The fee for Pony Trekking is $12 per person, for a one hour experience. However, Kids Rein is $30 per parent and child for a shorter experience. Kids Rein ranges from about 30-45 minutes.
Abbey Gardens believe that it is important for children to learn new things and to be outside, especially after the past few years of COVID-19.
“Abbey Gardens has been committed to offering safe outdoor experiences as much as we can depending on what’s going on. We just believe that getting that connection with our horses, getting outside, and making memories with your family, is so important all the time, but especially right now,” said Steele.
“Pony Trekking also encourages children to be confident and to become leaders. Horses are herd animals, so if you’re walking a horse, and you’re not taking a leadership role, your horse is going to do just that, because they need a leader,” she added.

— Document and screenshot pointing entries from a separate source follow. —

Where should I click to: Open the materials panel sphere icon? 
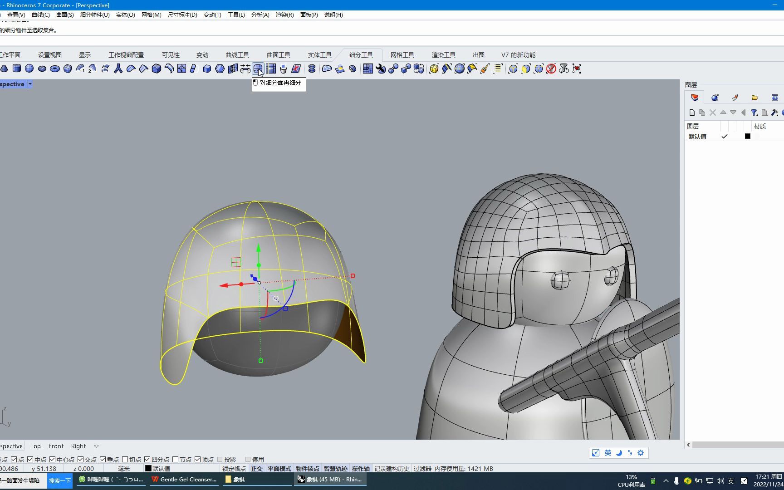[715, 98]
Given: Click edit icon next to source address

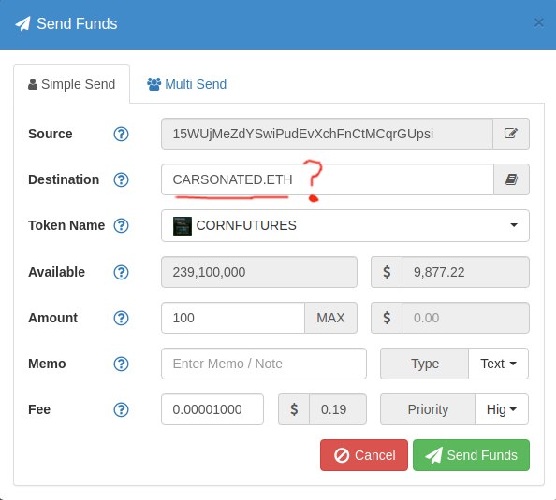Looking at the screenshot, I should 511,134.
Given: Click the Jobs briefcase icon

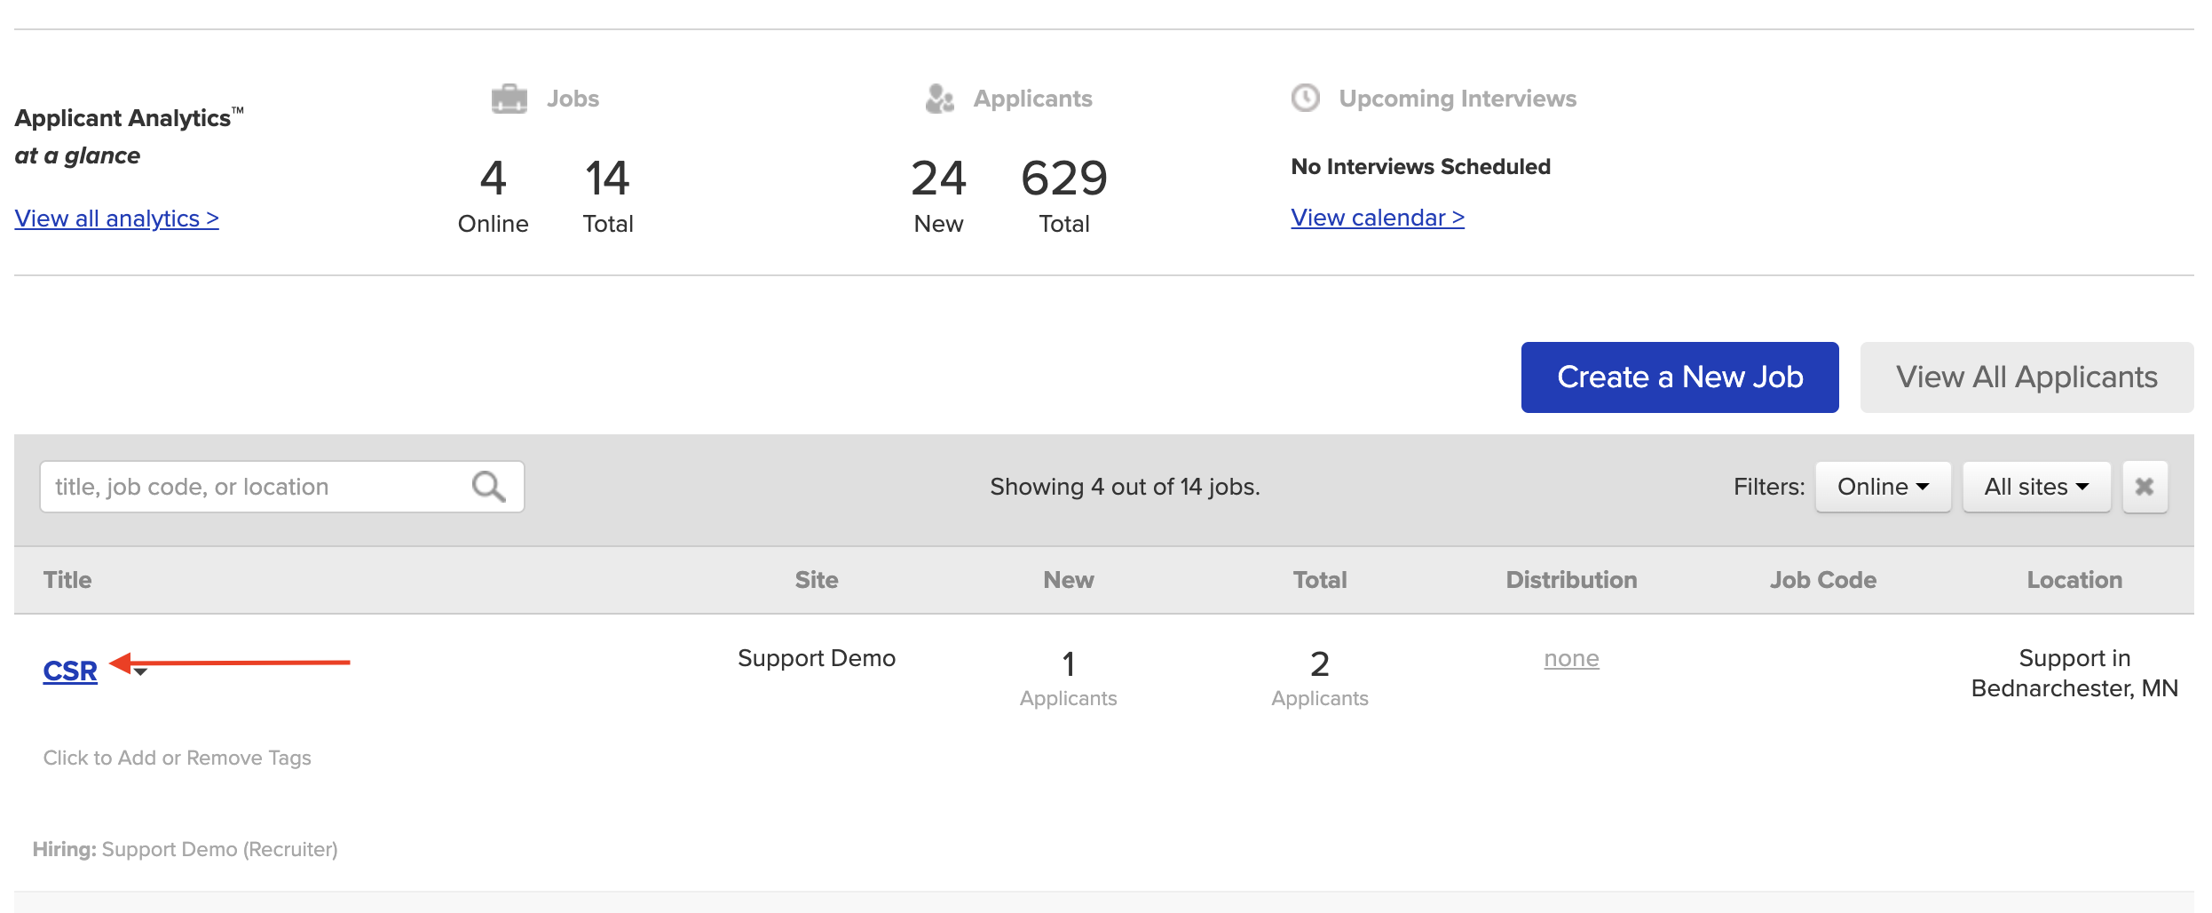Looking at the screenshot, I should (x=509, y=98).
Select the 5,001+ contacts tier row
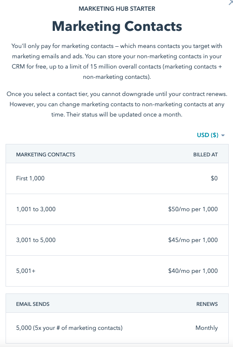The width and height of the screenshot is (233, 347). point(117,271)
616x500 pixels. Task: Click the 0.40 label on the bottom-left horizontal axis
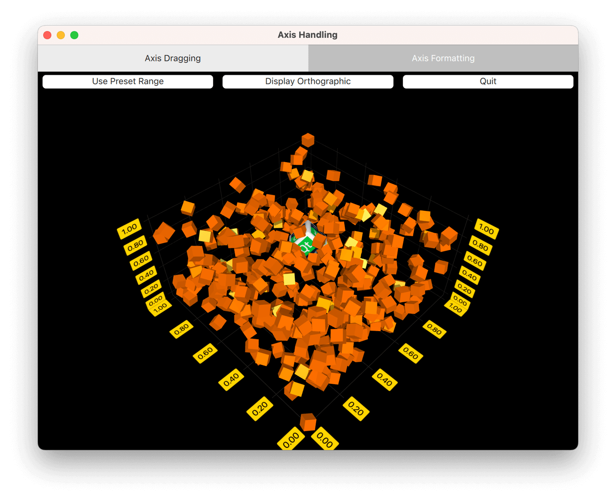point(231,380)
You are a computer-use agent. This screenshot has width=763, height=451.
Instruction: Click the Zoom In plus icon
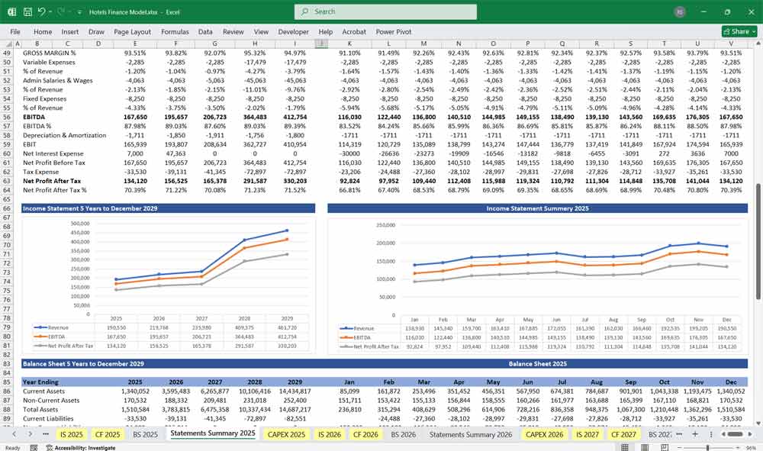point(738,446)
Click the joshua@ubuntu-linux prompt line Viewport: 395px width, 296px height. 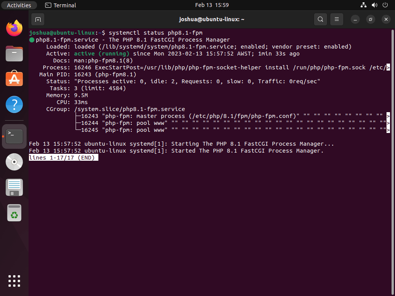tap(69, 33)
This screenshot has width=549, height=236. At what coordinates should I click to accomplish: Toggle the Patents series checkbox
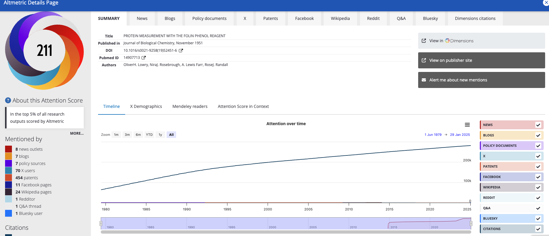tap(538, 166)
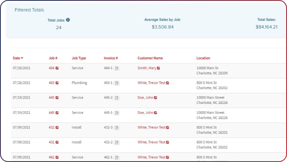Sort table by Job # column
Image resolution: width=287 pixels, height=162 pixels.
coord(53,58)
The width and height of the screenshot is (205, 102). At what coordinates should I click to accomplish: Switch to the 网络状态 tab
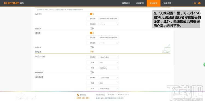[x=126, y=3]
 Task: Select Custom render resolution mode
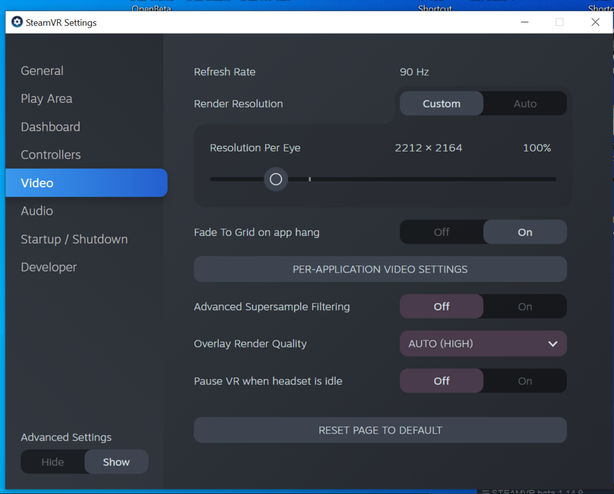tap(441, 103)
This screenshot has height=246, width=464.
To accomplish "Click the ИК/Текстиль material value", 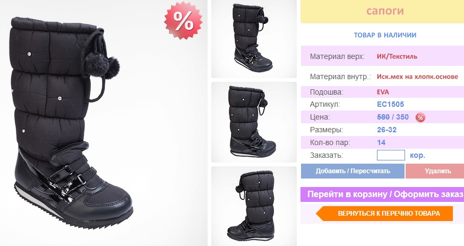I will coord(397,56).
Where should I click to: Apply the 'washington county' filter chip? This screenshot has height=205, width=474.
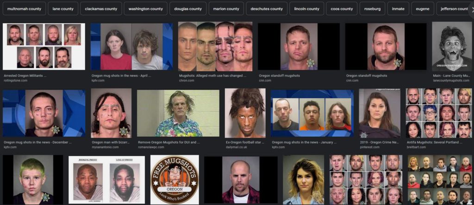click(x=145, y=9)
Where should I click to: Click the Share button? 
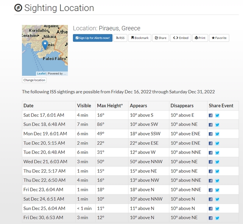pos(161,38)
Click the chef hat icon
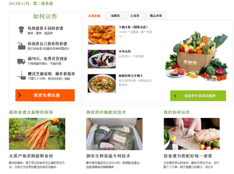Viewport: 234px width, 174px height. click(21, 30)

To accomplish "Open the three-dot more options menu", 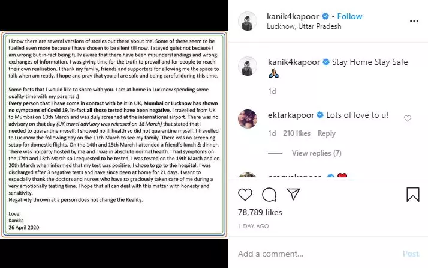I will (x=414, y=21).
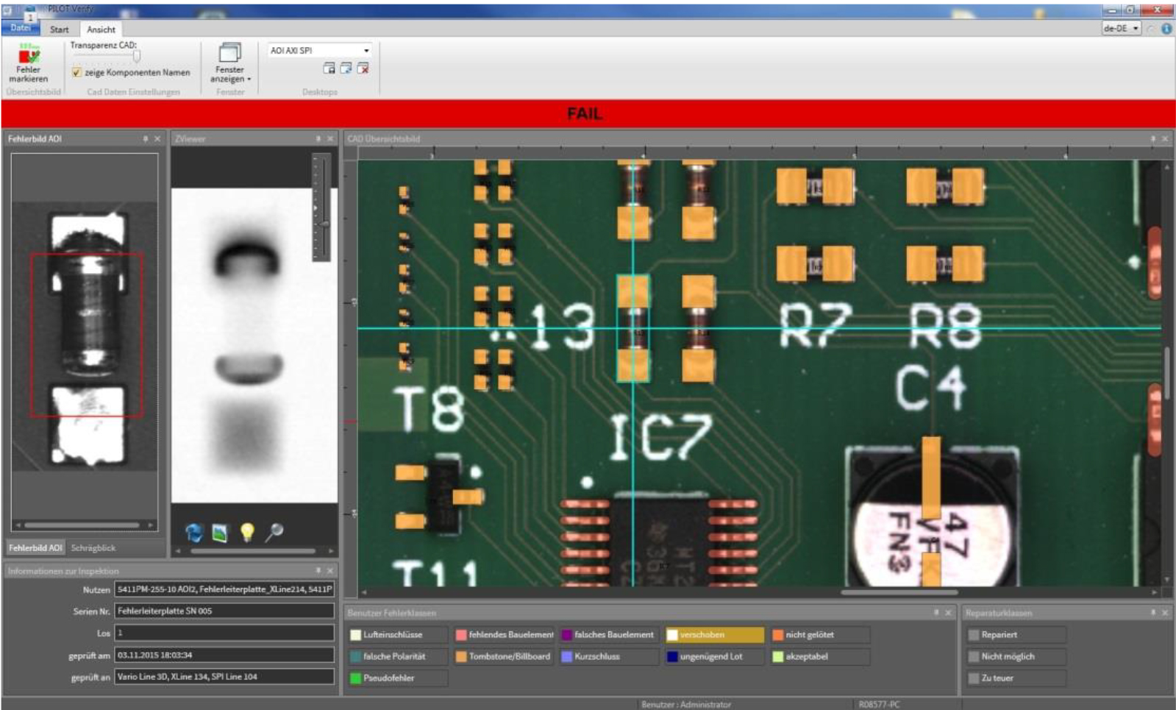
Task: Click the light bulb icon in ZViewer
Action: pyautogui.click(x=247, y=532)
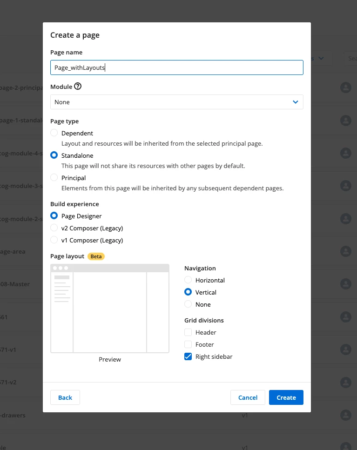The height and width of the screenshot is (450, 357).
Task: Choose v2 Composer (Legacy) build experience
Action: tap(54, 228)
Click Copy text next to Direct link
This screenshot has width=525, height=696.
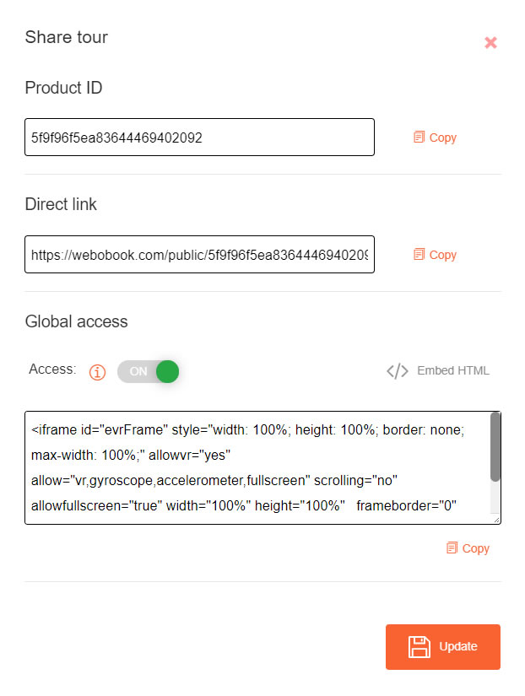pyautogui.click(x=443, y=255)
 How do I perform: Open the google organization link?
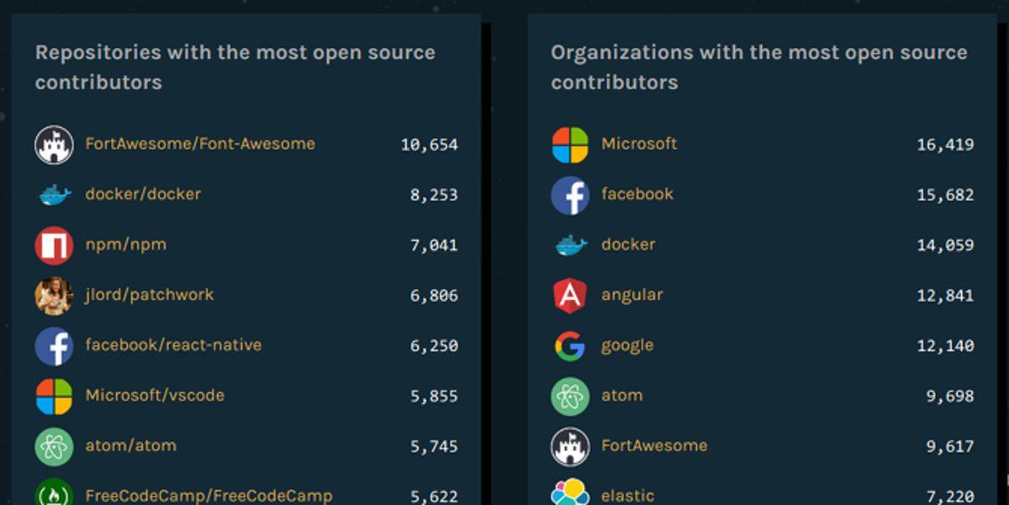tap(626, 346)
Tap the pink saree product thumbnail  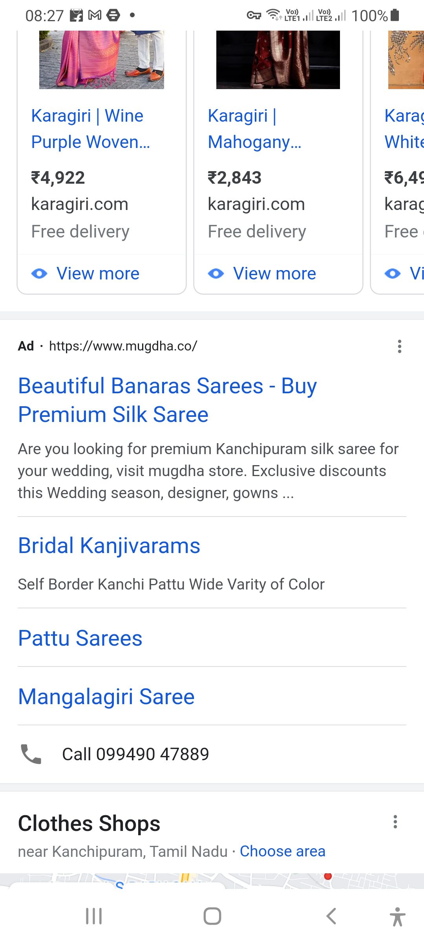[101, 60]
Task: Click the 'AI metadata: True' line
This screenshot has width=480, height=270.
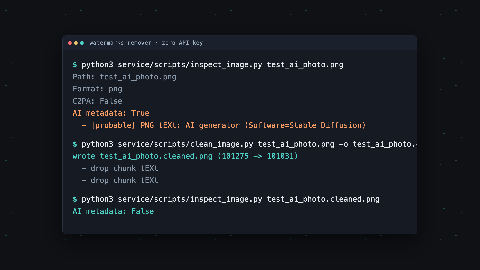Action: pos(111,113)
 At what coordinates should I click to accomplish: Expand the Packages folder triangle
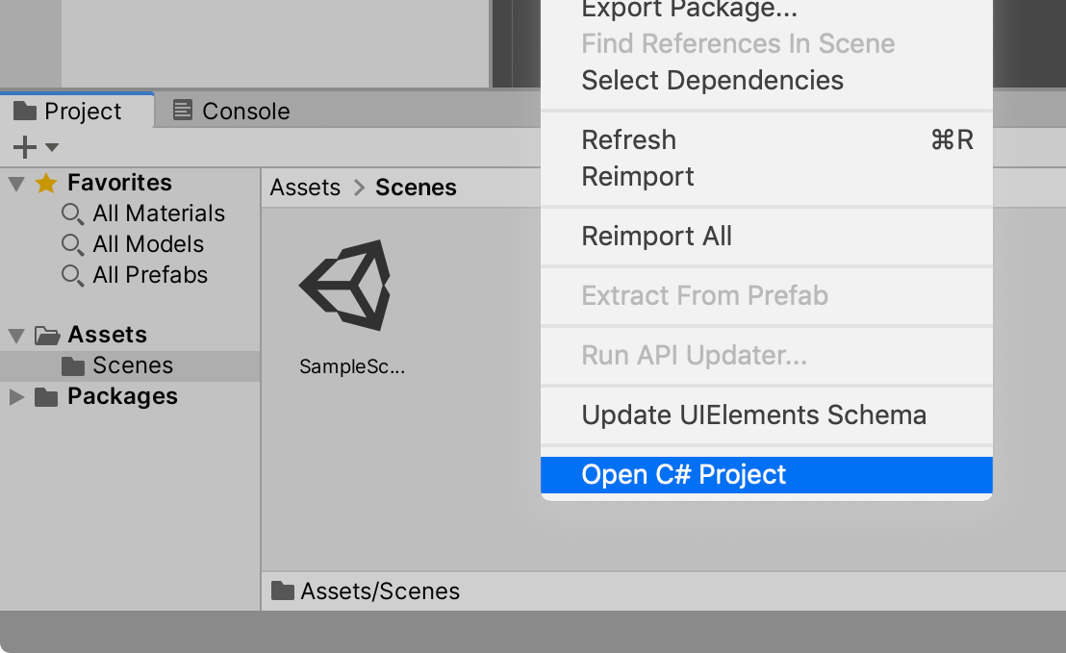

“We always find when children do these programs, not only are they getting kind of a nice connection with a horse, we notice really just their confidence increases throughout the session.”
Pony trainer, Lesley English, and Abbey Gardens’ volunteer team come in and conduct training exercises to prepare ponies for any programs that they’ll participate in with children.
English will bring in umbrellas, rain coats, or anything that could potentially scare the ponies. They’re introduced to new objects they might experience with children during program sessions so that they don’t react poorly around children.
Most children who participate in Pony Trekking, already have an interest in ponies. From the program, their interest grows and they tend to join Abbey Gardens’, Taking the Reins summer camp.
“I think it’s a nice way to introduce kids to horses. A lot of the people who are coming out tend to be families where the child has expressed an interest in horses but maybe they haven’t done anything with them yet. It’s a nice way to make sure their child’s interested and then maybe after a pony trekking they’ll move up to taking riding lessons somewhere or getting involved with our horse camp,” Steele concluded.